If that wasn’t bad enough, Google is joining the ad blocking fight by building ad blocking directly into its Chrome browser. To cap it all, Apple has introduced intelligent ad-tracking prevention into Safari that has resulted in the American Association of Advertising Agencies to publicly oppose the move.
Like it or not, advertising, and the battle for the public’s attention, is one of the principal means of supporting everything on the web that is free. Charging for services has been a long and hard battle that has only worked for some companies in some areas of the web.
This is what makes a recent move to generate revenue using a relatively untapped user resource an intriguing possibility.
The Pirate Bay website is infamous for providing access to pirated copies of movies, music and other digital media. It recently ran an experiment where certain visitors to the site had a program run on their computers that “mined” the cryptocurrency Monero for as long as the visitors stayed on that page. Users noted the spike in the utilisation of their computer processor and discovered that the site was secretly running a program without their knowledge.

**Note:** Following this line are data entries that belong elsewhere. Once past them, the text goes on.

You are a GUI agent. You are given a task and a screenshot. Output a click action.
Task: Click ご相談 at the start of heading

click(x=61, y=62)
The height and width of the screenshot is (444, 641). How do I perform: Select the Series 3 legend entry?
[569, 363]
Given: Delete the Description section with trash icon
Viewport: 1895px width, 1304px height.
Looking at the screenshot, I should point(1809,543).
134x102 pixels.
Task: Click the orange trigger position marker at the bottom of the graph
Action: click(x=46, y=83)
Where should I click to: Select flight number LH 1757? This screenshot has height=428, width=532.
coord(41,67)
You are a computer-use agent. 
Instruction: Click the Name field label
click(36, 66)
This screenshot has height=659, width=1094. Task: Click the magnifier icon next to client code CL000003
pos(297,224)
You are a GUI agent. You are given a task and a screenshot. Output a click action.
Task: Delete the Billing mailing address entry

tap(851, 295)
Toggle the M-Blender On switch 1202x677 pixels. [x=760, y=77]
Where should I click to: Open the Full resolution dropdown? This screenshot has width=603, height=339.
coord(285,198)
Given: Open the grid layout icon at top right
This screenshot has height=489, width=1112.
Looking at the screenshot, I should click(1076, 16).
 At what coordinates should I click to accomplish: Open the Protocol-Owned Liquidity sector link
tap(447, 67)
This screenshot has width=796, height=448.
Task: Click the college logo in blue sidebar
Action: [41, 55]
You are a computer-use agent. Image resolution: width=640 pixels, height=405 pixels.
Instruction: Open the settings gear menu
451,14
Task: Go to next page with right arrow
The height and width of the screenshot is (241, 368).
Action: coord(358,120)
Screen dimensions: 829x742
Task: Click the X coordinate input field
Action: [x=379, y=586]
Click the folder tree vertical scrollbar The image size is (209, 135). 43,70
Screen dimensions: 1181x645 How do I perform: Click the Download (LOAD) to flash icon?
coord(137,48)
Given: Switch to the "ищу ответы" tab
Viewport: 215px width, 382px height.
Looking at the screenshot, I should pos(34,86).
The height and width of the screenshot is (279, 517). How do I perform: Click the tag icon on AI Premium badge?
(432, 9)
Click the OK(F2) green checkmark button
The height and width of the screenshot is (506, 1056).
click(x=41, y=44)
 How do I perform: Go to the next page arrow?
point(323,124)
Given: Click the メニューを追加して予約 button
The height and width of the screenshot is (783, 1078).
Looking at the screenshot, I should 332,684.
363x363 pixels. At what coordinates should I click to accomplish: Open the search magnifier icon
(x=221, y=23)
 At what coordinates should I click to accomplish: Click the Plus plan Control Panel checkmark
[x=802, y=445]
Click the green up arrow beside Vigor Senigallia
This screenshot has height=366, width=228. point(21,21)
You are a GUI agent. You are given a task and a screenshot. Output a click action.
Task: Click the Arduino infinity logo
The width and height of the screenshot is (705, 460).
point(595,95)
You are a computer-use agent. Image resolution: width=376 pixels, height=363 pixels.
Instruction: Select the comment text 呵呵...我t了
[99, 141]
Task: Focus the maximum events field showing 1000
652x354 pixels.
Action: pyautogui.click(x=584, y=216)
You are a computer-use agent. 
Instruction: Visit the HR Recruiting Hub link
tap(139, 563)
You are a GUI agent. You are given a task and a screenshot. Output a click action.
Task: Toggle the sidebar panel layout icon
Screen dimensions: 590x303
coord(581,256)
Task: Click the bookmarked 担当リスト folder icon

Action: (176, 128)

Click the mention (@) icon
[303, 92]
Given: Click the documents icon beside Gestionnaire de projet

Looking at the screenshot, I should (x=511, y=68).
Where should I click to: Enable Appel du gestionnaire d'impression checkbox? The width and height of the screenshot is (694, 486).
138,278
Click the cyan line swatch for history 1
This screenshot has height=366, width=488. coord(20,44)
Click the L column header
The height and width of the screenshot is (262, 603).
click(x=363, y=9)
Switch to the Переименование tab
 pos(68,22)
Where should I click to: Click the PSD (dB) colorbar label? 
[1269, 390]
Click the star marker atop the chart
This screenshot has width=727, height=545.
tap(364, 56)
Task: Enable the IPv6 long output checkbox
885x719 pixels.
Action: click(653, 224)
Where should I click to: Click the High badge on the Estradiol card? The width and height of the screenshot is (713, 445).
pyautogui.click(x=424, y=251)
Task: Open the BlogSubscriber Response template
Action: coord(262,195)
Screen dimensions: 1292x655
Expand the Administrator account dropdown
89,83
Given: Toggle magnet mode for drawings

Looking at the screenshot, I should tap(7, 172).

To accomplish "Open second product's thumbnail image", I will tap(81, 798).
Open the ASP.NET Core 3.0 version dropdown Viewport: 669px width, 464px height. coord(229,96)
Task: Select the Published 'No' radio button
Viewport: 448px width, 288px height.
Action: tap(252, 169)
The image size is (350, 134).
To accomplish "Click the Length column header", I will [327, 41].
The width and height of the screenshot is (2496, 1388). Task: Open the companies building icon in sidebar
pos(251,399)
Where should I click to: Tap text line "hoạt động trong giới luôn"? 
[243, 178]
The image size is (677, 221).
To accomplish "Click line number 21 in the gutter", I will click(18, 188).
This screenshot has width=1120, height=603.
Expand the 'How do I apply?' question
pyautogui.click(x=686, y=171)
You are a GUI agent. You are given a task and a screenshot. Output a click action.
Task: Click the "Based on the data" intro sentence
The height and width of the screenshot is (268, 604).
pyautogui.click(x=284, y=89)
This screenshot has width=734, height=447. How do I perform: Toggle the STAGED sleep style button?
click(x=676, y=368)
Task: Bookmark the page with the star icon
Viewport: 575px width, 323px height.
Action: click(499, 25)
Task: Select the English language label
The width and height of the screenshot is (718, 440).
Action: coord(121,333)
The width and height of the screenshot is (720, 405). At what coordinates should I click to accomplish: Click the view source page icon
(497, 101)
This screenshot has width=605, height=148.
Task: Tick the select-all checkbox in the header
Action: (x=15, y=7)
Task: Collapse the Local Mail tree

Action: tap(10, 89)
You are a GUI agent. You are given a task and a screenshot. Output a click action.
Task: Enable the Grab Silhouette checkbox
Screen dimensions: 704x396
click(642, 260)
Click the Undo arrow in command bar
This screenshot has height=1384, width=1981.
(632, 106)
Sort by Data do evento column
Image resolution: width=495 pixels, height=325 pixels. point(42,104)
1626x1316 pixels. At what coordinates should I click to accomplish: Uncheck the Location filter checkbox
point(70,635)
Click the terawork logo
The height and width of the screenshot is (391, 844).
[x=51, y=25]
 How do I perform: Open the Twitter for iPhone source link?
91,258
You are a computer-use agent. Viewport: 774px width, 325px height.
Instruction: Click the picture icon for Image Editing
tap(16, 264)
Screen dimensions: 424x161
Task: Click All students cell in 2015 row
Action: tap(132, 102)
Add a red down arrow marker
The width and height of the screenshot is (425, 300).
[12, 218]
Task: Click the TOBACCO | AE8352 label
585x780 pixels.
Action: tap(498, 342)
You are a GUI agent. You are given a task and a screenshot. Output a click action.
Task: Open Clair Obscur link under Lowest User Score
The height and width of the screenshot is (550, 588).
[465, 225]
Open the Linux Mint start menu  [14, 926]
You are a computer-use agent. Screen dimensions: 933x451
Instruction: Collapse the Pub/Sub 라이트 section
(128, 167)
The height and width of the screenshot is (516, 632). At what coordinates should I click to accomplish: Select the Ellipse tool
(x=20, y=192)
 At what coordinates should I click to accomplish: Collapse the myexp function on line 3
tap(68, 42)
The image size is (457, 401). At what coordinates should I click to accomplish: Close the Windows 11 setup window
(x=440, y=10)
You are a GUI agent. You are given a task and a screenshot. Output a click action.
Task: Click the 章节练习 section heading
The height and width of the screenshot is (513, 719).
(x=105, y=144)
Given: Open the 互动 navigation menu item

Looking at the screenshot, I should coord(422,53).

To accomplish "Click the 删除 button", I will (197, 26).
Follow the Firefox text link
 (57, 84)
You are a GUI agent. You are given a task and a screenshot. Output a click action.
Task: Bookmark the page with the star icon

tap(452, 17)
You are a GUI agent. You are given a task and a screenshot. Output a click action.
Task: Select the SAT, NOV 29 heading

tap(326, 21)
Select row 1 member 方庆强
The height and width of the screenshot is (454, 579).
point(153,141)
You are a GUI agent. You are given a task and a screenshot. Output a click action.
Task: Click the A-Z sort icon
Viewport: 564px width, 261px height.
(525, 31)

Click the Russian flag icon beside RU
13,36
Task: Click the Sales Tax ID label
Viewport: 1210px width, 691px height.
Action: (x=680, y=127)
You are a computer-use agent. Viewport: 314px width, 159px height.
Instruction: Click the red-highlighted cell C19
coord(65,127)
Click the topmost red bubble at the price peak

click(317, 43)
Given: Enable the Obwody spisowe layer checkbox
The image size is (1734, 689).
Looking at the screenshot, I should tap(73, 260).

The Pirate Bay later released a statement saying that they had been testing the code as a possible way of replacing advertising as a means of creating revenue. Initially, there had been a bug which allowed the program to claim all of the processing power of the computer when only a smaller amount was intended to be used.
Surprisingly, comments on this statement were supportive of the move. As far as users were concerned, the use of their computer processing power for the brief time they were on the site was seen as being less obtrusive than the usual pornographic ads that Pirate Bay normally showed. Their only complaint was that the Pirate Bay should inform them that this was happening rather than doing it covertly.
The statement from Pirate Bay made it clear that the code could still be blocked by users not wanting to participate in this type or revenue generation scheme.
What is ingenious about this approach however is that it has long been assumed that the only thing that the public could offer sites on the Internet was their attention. This has even lead to the idea of the attention economy being the only economic model for the Internet.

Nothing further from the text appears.